Given text —
However, all was not well in the leadership of ZAPU, and Sithole and others split from Nkomo in July 1963. The new party was called the Zimbabwe African National Union (ZANU), its leaders including, besides Sithole, Herbert Chitepo, Robert Mugabe, Edgar Tekere and Enos Nkala. In 1964 both ZANU and ZAPU were banned and many nationalists, including Sithole, were placed in detention camps. Sithole was detained for five years, after which he was arrested on a charge of plotting to assassinate the Prime Minister, Ian Smith, and sentenced to six years in jail. The evidence rested on a letter that Sithole was supposed to have written, but he always maintained that it was a forgery, stating at his trial: “I wish publicly to dissociate my name in thought, word and deed from any subversive activities, from any terrorist activities, and from any form of violence.”
On his release in 1974, Sithole lived in exile in Zambia with other ZANU leaders, one of whom, Herbert Chitepo, was killed by a car bomb in March 1975, an occurrence that led to the emergence of Robert Mugabe as the leader of ZANU with a more militant approach than that advocated by Sithole. Even before this event, Sithole had lost a vote of no confidence in his leadership, but Mugabe was still in prison at the time. ZANU split along tribal lines, with the Ndebele joining Sithole in ZANU-Ndonga and the Shona following Mugabe in his ZANU-PF (Patriotic Front).
Sithole’s moderate approach led to him being part of the four-man executive council to govern “Zimbabwe Rhodesia” under the “Internal Settlement” of 1978, in conjunction with Ian Smith, Bishop Abel Muzorewa and Chief Jeremiah Chirau. He also took part in the Lancaster House Agreement of December 1979 that was designed to reach a settlement for black majority rule that would be agreed by all the parties and recognised internationally.

(Data excerpts)
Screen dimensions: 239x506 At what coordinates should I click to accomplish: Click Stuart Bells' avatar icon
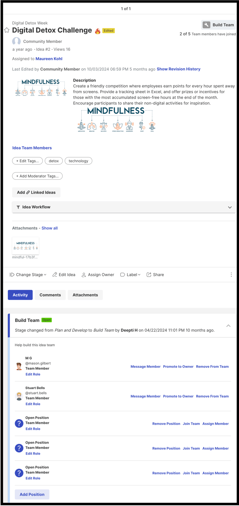[x=19, y=396]
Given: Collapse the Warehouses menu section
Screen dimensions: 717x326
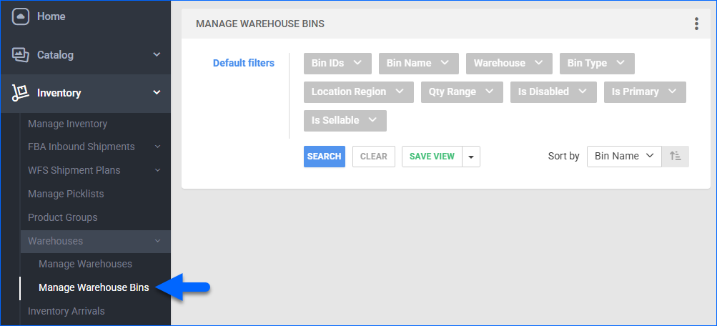Looking at the screenshot, I should (x=94, y=241).
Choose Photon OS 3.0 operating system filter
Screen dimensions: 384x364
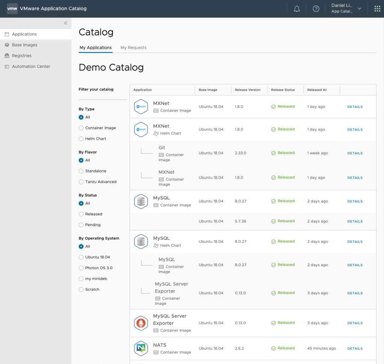(81, 268)
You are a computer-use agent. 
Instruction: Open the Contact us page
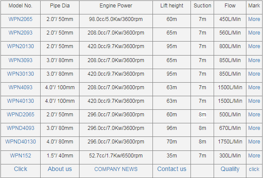pyautogui.click(x=172, y=169)
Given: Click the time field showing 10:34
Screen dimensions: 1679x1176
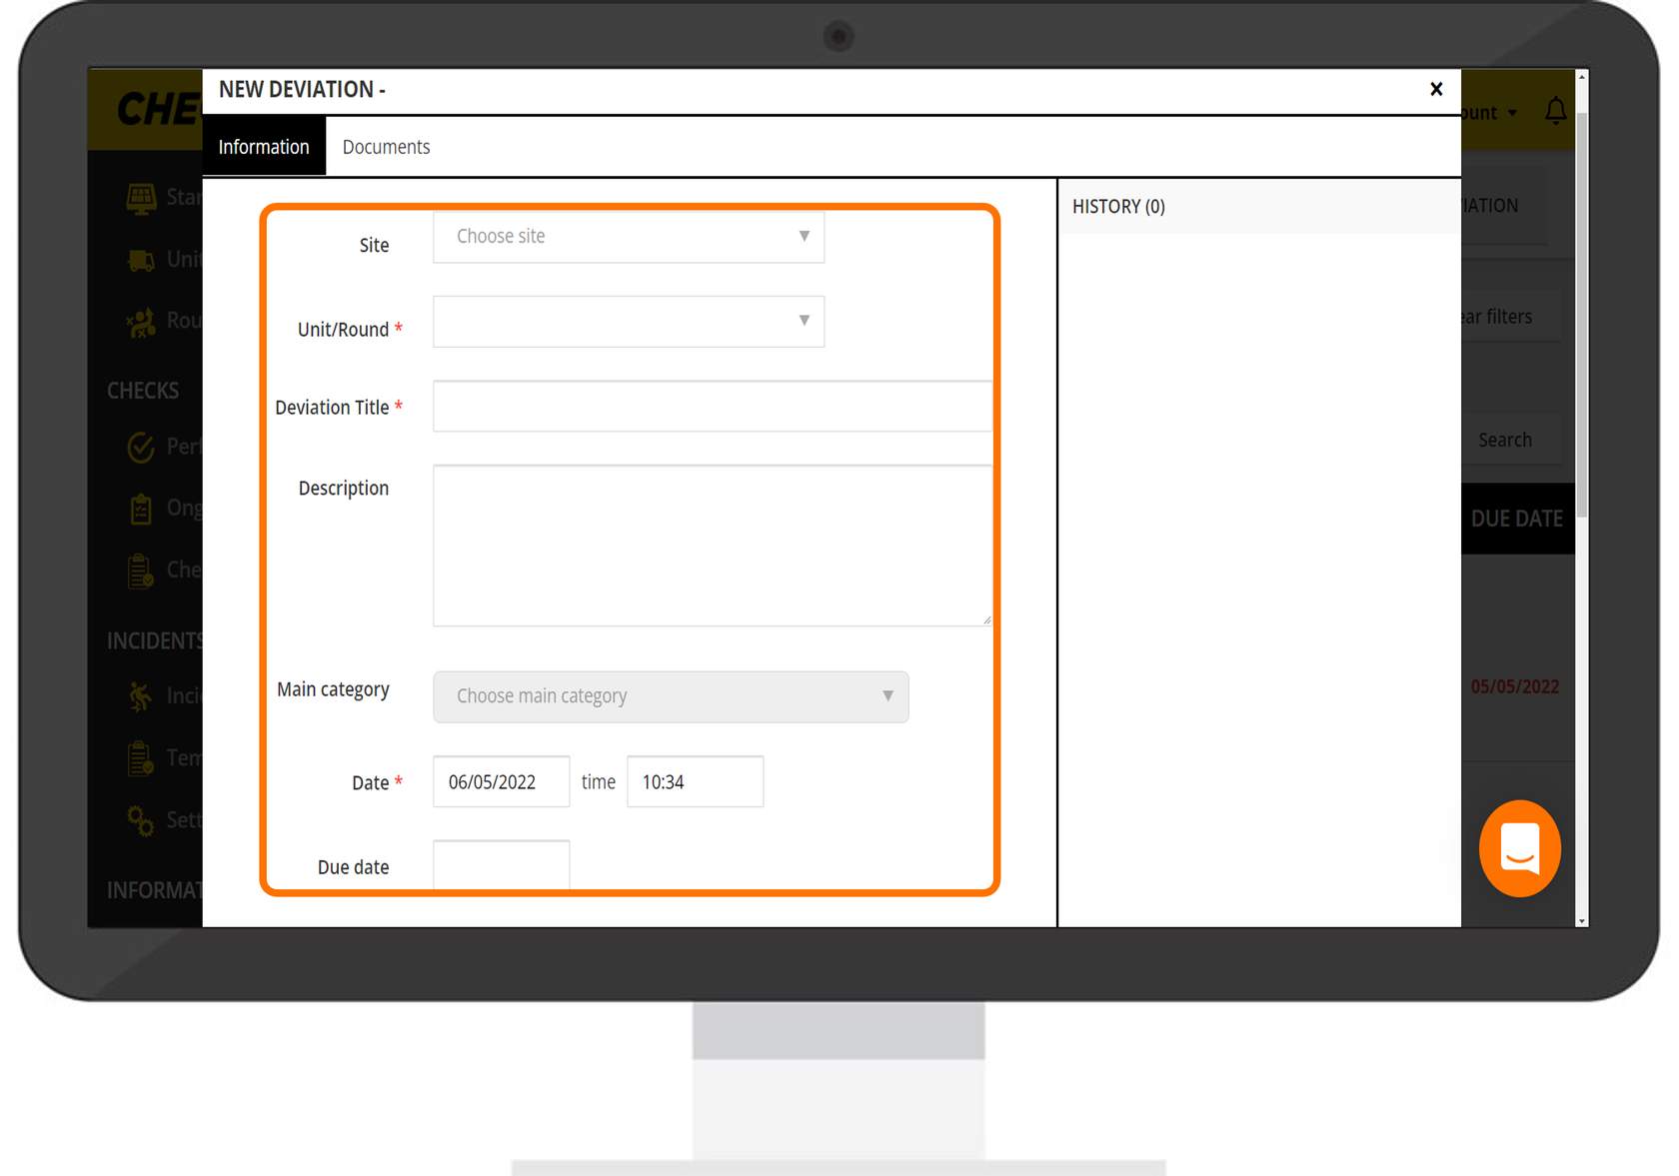Looking at the screenshot, I should (x=695, y=782).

Set of tasks —
1) In the passage on Sithole, who was killed by a car bomb in March 1975?
2) Continue the passage on Sithole's political career, starting after its final sentence about the Lancaster House Agreement.

Exercise answers —
1) Herbert Chitepo was killed by a car bomb in March 1975.

2)
However, the militants in ZANU and ZAPU, who had been engaged in guerrilla-war tactics against the Smith government, were distrustful of Sithole for his presumed sell-out to the whites, and, although Mugabe had signed the Agreement, the solution was clearly not to his liking, involving as it did a guaranteed presence of white members in the new Parliament. Having failed to win a seat in the Parliament elected in 1980, and fearing for his life, Sithole left for the United States in 1983, where he stayed until 1992. 
At the age of 75 he attempted a political comeback by being elected to the Zimbabwe Parliament in 1995. The following year he stood against Mugabe in the election for president, but only gained 37,000 votes as against the 1.4 million won by Mugabe. However, he had withdrawn from the election before polling took place, his name remaining on the ballot, because he claimed that the election was being unfairly managed. Accusations of election rigging have been levelled at Robert Mugabe ever since, and with good reason. 
In 1997 Sithole was arrested, tried and convicted on a charge of attempting to assassinate Robert Mugabe, and he was also ejected from his parliamentary seat. As his appeal was never heard, it must remain technically uncertain whether there was any truth in the allegation, although the likelihood of the charge being entirely fictitious must be high, given the characters of the people involved. 
In June 2000, Sithole’s ZANU-Ndonga won his seat yet again. However, by this time Sithole himself was seriously ill and he left Zimbabwe for medical treatment soon afterwards. He died in hospital in Pennsylvania on 12 December 2000 at the age of 80.
Ndabaningi Sithole will always be seen as an important figure in the history of Zimbabwe’s liberation struggle. Had he been able to prevail against the stronger and less principled Robert Mugabe, there is every possibility that much of the misery suffered by the people of Zimbabwe in more recent years might have been avoided.